#### [ACTIVITY]
Using the excerpt on indemnification provisions, state whether each statement agrees with it. Answer yes or no for each, and quote the deciding words. 1. Consultants are indemnified against claims arising from the good faith performance of their services. 2. The company already indemnifies its current collaborators against third-party product liability claims. 3. Being denied insurance coverage for an indemnification obligation could adversely affect the company's business.

#### [EXCERPT PROVIDED]
○ ○ ○ ○

As a result, a collaboration may not result in the successful development or commercialization of our product candidates.
We enter into various contracts in the normal course of our business in which we indemnify the other party to the contract. In the event we have to perform under these indemnification provisions, we could have a material adverse effect on our business, financial condition, and results of operations.
In the normal course of business, we periodically enter into commercial, service, licensing, consulting, and other agreements that contain indemnification provisions. With respect to our research agreements, we typically indemnify the party and related parties from losses arising from claims relating to the products, processes, or services made, used, sold, or performed pursuant to the agreements for which we have secured licenses, and from claims arising from our or our sublicensees’ exercise of rights under the agreement. With respect to future collaboration agreements, we may indemnify our collaborators from any third-party product liability claims that could result from the production, use, or consumption of the product, as well as for alleged infringements of any patent or other intellectual property right by a third party. With respect to consultants, we indemnify them from claims arising from the good faith performance of their services.
Should our obligation under an indemnification provision exceed applicable insurance coverage or if we were denied insurance coverage, our business, financial condition, and results of operations could be adversely affected. Similarly, if we are relying on a collaborator to indemnify us and the collaborator is denied insurance coverage or the indemnification obligation exceeds the applicable insurance coverage, and if the collaborator does not have other assets available to indemnify us, our business, financial condition, and results of operations could be adversely affected.

○ ○ ○ ○

[Stored entries]
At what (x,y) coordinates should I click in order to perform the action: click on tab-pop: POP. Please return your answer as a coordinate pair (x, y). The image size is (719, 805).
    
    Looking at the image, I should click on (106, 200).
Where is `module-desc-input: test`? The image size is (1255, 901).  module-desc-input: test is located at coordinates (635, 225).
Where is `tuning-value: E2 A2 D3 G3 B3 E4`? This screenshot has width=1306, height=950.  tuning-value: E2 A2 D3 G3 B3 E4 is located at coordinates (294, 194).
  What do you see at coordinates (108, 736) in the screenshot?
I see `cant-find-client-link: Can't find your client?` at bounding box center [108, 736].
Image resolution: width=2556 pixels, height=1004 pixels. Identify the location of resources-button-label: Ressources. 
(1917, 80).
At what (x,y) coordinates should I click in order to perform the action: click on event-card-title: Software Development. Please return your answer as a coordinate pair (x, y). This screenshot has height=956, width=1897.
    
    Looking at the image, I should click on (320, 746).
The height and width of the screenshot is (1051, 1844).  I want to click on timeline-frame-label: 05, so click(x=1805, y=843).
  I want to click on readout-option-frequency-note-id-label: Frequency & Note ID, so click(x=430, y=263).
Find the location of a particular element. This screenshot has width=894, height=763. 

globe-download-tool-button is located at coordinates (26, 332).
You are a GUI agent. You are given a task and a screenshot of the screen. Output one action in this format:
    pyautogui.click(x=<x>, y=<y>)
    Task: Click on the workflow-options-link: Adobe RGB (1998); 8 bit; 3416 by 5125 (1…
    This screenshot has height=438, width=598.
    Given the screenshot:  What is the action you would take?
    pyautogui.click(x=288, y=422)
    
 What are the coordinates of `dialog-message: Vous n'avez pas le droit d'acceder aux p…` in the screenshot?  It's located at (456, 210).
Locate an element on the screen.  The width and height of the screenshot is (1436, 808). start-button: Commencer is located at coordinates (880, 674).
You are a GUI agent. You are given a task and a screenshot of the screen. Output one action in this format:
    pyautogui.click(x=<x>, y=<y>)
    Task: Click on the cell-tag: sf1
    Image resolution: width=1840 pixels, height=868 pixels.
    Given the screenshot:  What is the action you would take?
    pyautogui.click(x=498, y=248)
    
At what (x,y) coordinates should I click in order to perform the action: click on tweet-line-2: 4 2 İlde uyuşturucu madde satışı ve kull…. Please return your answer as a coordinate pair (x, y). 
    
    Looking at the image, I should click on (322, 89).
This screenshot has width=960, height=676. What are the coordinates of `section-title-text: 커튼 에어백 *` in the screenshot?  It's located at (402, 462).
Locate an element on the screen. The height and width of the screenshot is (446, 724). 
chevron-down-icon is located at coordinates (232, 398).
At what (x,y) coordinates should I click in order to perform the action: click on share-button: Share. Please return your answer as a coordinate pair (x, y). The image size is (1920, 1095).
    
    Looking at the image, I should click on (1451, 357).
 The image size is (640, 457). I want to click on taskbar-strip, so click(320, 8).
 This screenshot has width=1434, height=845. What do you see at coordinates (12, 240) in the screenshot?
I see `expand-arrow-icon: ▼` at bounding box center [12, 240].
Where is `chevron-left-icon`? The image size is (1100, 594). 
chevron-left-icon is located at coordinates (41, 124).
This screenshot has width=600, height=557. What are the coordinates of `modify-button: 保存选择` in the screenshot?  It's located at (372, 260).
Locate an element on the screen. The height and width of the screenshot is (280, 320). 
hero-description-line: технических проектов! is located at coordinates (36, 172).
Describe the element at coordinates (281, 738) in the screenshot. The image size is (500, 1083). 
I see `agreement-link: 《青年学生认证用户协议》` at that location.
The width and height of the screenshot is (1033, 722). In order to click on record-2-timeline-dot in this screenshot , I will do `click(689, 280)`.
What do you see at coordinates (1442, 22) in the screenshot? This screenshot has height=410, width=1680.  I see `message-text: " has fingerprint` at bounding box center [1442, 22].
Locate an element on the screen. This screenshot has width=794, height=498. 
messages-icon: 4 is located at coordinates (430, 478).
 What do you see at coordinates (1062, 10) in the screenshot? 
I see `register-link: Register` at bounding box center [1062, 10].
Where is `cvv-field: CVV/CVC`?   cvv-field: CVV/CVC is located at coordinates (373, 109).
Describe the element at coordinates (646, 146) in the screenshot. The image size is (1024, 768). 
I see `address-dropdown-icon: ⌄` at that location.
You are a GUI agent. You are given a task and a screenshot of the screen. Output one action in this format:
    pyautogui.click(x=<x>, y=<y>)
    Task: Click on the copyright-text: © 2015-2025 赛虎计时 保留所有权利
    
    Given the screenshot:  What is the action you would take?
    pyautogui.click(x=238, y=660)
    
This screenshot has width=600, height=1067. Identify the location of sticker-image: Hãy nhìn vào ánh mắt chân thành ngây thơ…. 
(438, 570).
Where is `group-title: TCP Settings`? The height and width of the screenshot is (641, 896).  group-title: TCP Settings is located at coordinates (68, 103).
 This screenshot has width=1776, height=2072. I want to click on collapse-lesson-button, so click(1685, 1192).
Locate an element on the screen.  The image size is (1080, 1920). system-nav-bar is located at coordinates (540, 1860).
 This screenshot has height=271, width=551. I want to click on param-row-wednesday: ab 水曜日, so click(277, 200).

○ ○ ○ ○

#### [TASK ANSWER]
1. Yes: "With respect to consultants, we indemnify them from claims arising from the good faith performance of their services."
2. No: "With respect to future collaboration agreements, we may indemnify our collaborators from any third-party product liability claims"
3. Yes: "if we were denied insurance coverage, our business, financial condition, and results of operations could be adversely affected."